Find the invariant lines, if any, of:
$S^{-1}RS$ and $TR$
So I started by calculating what $T$ and $S$ are:
$S$ = $\begin{pmatrix}0&-1\\ 1&0\end{pmatrix}$ and $T$ = $\begin{pmatrix}1&0\\ 0&3\end{pmatrix}$
Then $S^{-1}RS = \begin{pmatrix}0.6&-0.8\\ -0.8&-0.6\end{pmatrix}$ and
$u'\:=\:0.6u-0.8v,\:v'\:=\:-0.8u-0.6v$
I don't know what to do from here however. I'm not told whether the line passes through the origin so I don't want to assume the line has equation $y=mx$.
Best Answer
The invariant linear subspaces of $\Bbb{R}^2$ for a linear transformation represented by a matrix are the ones that involve the matrix's eigenvectors. In the case of $S^{-1}RS$ the eigenvectors are: $$v_1 = (1, 2) \qquad v_2 = (-2, 1)$$ This means that the lines $y=mx$ with $m= 2, -1/2$ are surely invariant under this linear transformation. The eigenvalue relative to $v_2$ is $1$, which means that any invariant line translated by a multiple of $v_2$ is again going to be invariant.
In short, this matrix represents a reflection along the axis $y=-1/2 x$.
Another way you can view this is using the actual effects of the matrices. A point on the line $y=-1/2 x$ is orthogonal to the original matrix's axis of reflection. Applying $S$ will rotate it $90$ degrees counterclockwise, bringing it on the line $y=2x$. Applying the reflection will not move the point, so that applying $S^{-1}$ is going to bring it right back where it started.
The eigenvalues for the second transformation are... Odd.
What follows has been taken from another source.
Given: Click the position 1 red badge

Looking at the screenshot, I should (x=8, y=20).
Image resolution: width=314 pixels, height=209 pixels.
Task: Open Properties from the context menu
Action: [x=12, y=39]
So, let's think of the solution in terms of the effects. First of all, if a line does not go through the origin, it will necessarily move after the two actions: the reflection will change the sign of the $y$-intercept, and the stretch will alter its value but keep the sign; so we may rule those out.
Let $x$ be the angle our line forms with the $x$-axis. The action of the first sends this angle to: $$x \to 2 \text{arctan}(2) - x $$ As you can easily check. The action of the second sends any vertical length, say $l$, to $3l$. So we expect the value $\tan \theta$ to be mapped on $3 \tan \theta$. Since we are looking for the angle that goes back to being the same after both these transformations, we are looking for the solutions to the equation: $$ \tan x = 3 \tan (2h - x)$$ Where of course $h=\text{arctan}2$.
One of those solutions is pretty close to $1.3129$; you may check that the line $y=\tan (1.3129)x $ almost does not move after being reflected and stretched.